** Opening Exercise input block **

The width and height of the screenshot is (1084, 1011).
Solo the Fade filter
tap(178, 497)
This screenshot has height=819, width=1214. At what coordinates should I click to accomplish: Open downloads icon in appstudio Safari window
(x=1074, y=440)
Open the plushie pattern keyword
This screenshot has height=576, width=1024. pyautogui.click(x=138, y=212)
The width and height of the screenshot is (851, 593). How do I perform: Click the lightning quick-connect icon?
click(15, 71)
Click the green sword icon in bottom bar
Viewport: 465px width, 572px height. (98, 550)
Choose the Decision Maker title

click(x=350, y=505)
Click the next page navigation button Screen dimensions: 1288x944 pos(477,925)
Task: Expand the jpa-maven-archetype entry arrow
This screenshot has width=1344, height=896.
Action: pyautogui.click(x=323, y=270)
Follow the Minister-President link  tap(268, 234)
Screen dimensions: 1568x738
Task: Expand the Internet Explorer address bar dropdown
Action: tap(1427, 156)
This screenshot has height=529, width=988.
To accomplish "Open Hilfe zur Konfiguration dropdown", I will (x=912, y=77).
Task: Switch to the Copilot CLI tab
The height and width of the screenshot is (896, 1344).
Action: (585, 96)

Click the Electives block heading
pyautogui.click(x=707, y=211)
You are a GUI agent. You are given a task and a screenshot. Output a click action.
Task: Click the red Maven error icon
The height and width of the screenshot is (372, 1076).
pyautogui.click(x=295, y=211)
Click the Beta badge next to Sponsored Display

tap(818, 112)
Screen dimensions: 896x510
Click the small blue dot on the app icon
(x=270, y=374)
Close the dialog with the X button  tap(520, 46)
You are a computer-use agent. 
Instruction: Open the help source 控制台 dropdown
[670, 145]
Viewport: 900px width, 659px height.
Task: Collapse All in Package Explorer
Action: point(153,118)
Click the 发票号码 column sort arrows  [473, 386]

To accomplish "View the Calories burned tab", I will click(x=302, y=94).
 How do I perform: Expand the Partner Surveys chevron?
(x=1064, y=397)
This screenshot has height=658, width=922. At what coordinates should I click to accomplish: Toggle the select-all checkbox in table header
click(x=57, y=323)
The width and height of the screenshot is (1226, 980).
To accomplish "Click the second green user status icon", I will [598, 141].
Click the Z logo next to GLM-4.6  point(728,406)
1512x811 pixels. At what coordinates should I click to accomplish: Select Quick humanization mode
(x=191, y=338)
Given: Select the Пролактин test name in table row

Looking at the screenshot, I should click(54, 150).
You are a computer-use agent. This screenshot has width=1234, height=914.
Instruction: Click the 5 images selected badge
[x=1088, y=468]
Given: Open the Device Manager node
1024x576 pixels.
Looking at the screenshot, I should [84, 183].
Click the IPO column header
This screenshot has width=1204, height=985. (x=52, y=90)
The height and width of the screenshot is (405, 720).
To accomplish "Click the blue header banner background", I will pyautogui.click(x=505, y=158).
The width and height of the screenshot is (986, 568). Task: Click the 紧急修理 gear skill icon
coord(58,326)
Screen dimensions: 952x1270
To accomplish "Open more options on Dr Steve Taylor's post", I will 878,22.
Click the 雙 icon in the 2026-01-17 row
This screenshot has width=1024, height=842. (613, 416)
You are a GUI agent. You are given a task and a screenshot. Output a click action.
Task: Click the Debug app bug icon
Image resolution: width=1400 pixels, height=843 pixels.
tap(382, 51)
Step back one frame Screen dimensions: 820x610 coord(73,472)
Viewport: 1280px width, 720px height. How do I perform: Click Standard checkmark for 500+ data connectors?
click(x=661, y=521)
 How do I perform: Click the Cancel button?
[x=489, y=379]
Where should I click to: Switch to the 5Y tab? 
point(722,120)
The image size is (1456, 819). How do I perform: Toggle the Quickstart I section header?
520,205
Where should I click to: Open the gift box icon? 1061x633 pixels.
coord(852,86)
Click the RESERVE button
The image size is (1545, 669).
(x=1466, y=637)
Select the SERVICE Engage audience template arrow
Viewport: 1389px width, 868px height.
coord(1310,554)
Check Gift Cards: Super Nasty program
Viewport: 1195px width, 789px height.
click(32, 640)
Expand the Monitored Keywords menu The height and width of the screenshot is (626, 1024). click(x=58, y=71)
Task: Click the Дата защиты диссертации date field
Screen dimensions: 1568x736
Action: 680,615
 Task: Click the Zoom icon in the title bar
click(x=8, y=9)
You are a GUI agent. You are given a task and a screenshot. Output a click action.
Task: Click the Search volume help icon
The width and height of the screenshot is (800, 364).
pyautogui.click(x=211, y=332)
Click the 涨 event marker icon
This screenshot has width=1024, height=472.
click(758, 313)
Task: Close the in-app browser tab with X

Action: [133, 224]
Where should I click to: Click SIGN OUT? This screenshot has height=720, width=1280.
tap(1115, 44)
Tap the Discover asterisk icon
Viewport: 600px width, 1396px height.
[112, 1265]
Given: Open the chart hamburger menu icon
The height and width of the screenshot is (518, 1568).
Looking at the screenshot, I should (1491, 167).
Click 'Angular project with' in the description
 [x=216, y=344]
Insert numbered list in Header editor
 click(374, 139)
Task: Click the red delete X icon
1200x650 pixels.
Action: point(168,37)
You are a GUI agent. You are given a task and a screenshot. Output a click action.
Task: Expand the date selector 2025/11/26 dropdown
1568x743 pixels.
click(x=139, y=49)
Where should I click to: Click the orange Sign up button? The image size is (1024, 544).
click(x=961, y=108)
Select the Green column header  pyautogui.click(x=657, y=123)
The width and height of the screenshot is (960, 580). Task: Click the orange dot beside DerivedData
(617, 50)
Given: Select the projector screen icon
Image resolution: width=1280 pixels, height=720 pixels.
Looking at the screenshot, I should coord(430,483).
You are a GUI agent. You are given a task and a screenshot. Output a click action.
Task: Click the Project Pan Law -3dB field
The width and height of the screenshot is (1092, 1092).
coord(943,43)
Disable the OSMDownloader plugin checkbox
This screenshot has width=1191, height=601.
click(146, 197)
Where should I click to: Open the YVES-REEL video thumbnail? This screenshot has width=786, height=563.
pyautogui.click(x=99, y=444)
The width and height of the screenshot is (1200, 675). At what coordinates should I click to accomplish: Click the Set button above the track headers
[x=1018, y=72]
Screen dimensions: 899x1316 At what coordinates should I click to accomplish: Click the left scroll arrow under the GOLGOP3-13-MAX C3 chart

** Closing Exercise input block **

→ **What to do**
For the string "menu", give the number of lines in the records that contain it and nothing besides.

→ **Problem solution**
2